I Wish They Just Wanted the Money
for Jan. 25 and thereafter
by Cecil Bohanon, Ph.D.
What is the proper job of Indiana state government?
Reasonable people can and do disagree. Almost all believe the state ought to maintain prisons. Most of us think the state should have a role in financing roads and schools though perhaps not in operating them.
Traditionally, conservatives and libertarians have drawn the line here, whereas those who are more liberal or progressive have envisioned numerous additional functions for the state government. It is usually liberals who argue for tax hikes, while conservatives oppose them. Liberals want the money to finance their newfangled programs, conservatives want to stop the liberals in their tracks by stifling revenue growth.
Interestingly, in this year’s State of the State Address, the supposedly conservative Republican governor proposed a role for taxation that few politicians have been willing to explicitly endorse: the use of taxes to discourage objectionable, but legal, behaviors. Towards the end of the address, Gov. Mitch Daniels told Indiana residents: "We weigh, drink and smoke too much and exercise too little."

• **Task statement**:
Answer these from the column on Indiana state government:
(a) What do almost all people believe the state ought to maintain?
(b) Which group usually argues for tax hikes?
(c) In his quoted words, what did Gov. Mitch Daniels say Indiana residents do too little?
The lines that follow have nothing to do with the column above.

• **Information provided**:
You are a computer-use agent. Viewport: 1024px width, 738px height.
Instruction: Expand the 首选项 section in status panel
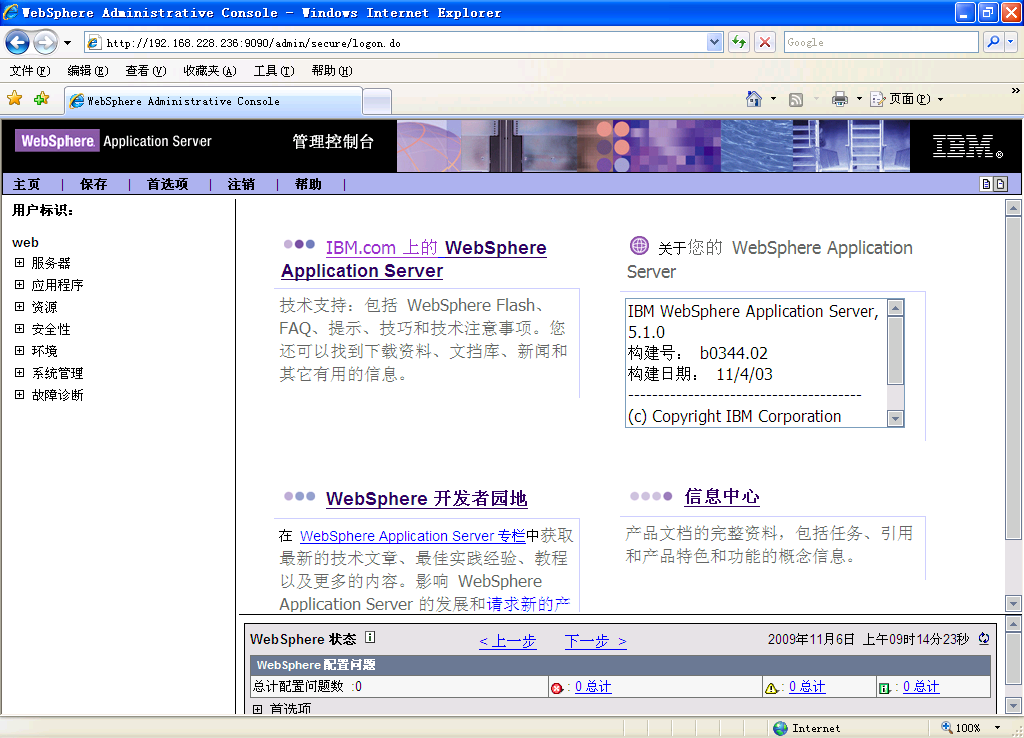(257, 709)
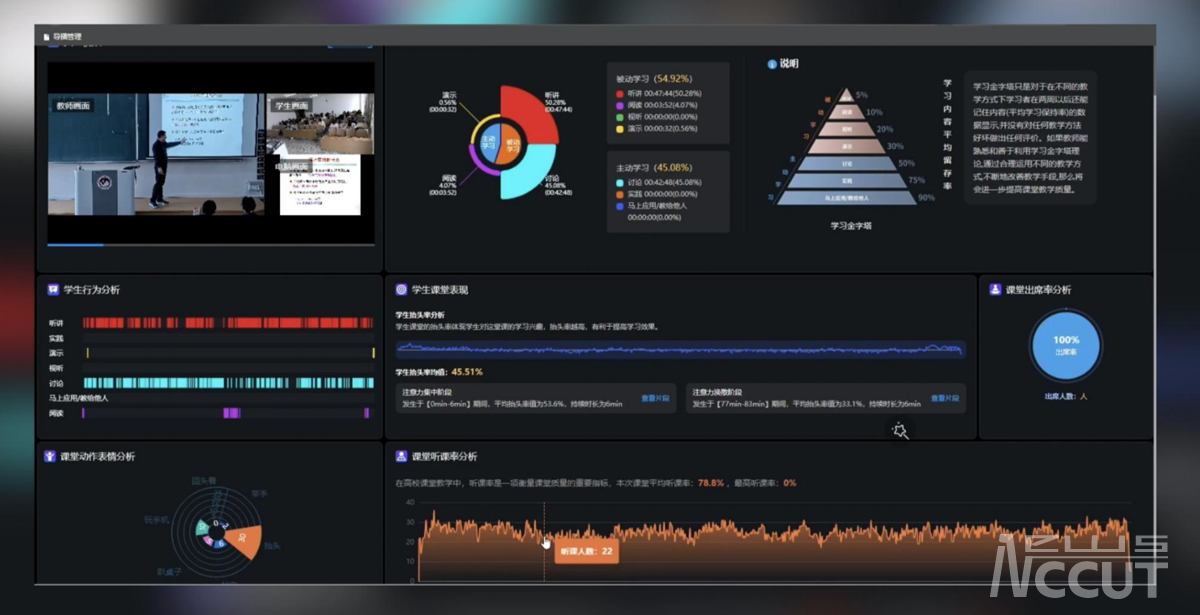The width and height of the screenshot is (1200, 615).
Task: Toggle the red 听讲 legend entry
Action: (620, 94)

• **Solved problem**:
(a) Prisons
(b) Liberals
(c) Exercise